В нашей «команде выздоравливающих» начались дни торжества и веселья. Даже давно заброшенная гитара без струн — и та приняла посильное участие в общем концерте, с успехом заменив бубен.
Комиссар Крупенко провел митинг, посвященный разгрому японских захватчиков. Все выступавшие жалели, что не смогли участвовать в последних боях. Их лица сияли радостью за победу товарищей. Каждый гордился, что в этой победе была и его доля.

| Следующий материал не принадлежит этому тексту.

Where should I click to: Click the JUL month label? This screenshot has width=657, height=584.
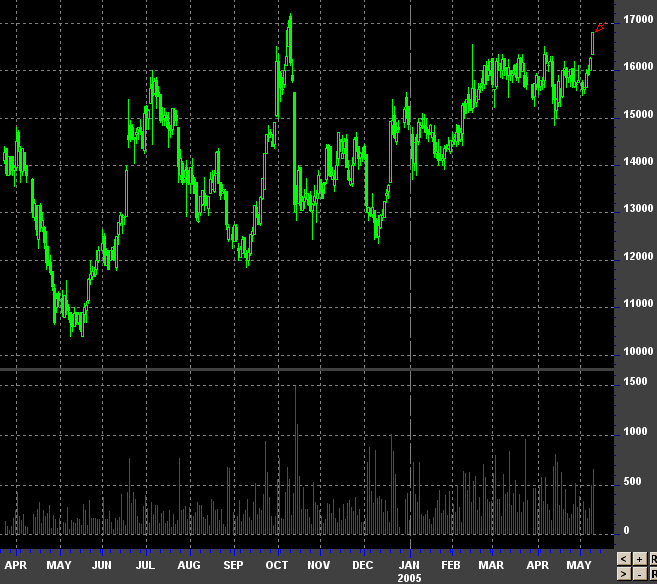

Батальонный комиссар И. АСТАПЕНКОБАИН-ЦАГАНСКОЕ ПОБОИЩЕ
Навсегда останется в памяти эта зеленая гора, с огромного лба которой видна степь на десятки километров. Навсегда останутся в памяти крутые стометровые обрывы горы, а внизу — красивая долина реки Халхин-Гол в зеленых курчавых кустах. Здесь, на вершине и на скатах горы, 3 июля произошло упорное и кровопролитное сражение. Здесь, на горе Баин-Цаган, японцы узнали всю мощь советских танков.
Как известно, японцы решили переправиться через Халхин-Гол, захватить гору Баин-Цаган, укрепиться на ней и затем полностью отрезать, окружить и уничтожить наши войска, находившиеся на правом берегу реки.
Этот план генерала Камацубара «по окружению и уничтожению» оказался бы вполне реальным, если бы японцы имели перед собой слабую, неорганизованную армию.
Генерал Камацубара не учел, с кем имеет дело. Армия, воспитанная партией Ленина — Сталина, оснащенная первоклассной техникой, оказалась способной вести бой с превосходящими силами противника, и разбить его.
События развивались так. Чтобы обмануть нашу бдительность, японцы вечером 2 июля повели наступление на нашу оборону в центральном участке. Они бросили сюда танки.
Хлестал проливной дождь. Для большего эффекта японцы пустили свои танки с зажженными фарами, но «психическая атака» им не удалась. Наши части стойко сдерживали натиск врага.
В то же самое время на нашем» левом фланге под прикрытием ночи японцы навели мост через реку Халхин-Гол и начали переправляться на гору Баин-Цаган. Там занимали оборону незначительные отряды Монгольской народно-революционной армии. Под давлением явно превосходящих сил противника монгольская кавалерия отошла влево. Японцы быстро переправлялись через реку и двигались в разрыве между нашими и монгольскими частями.
К утру 3 июля на гору Баин-Цаган успели выйти два японских полка — 71-й и 72-й. Вместе с пехотой переправилась многочисленная артиллерия и множество пулеметов, в том числе и крупнокалиберные.
Заняв гору Баин-Цаган, японцы стали здесь лихорадочно готовить оборону: рыли окопы, устанавливали противотанковые пушки, пулеметы.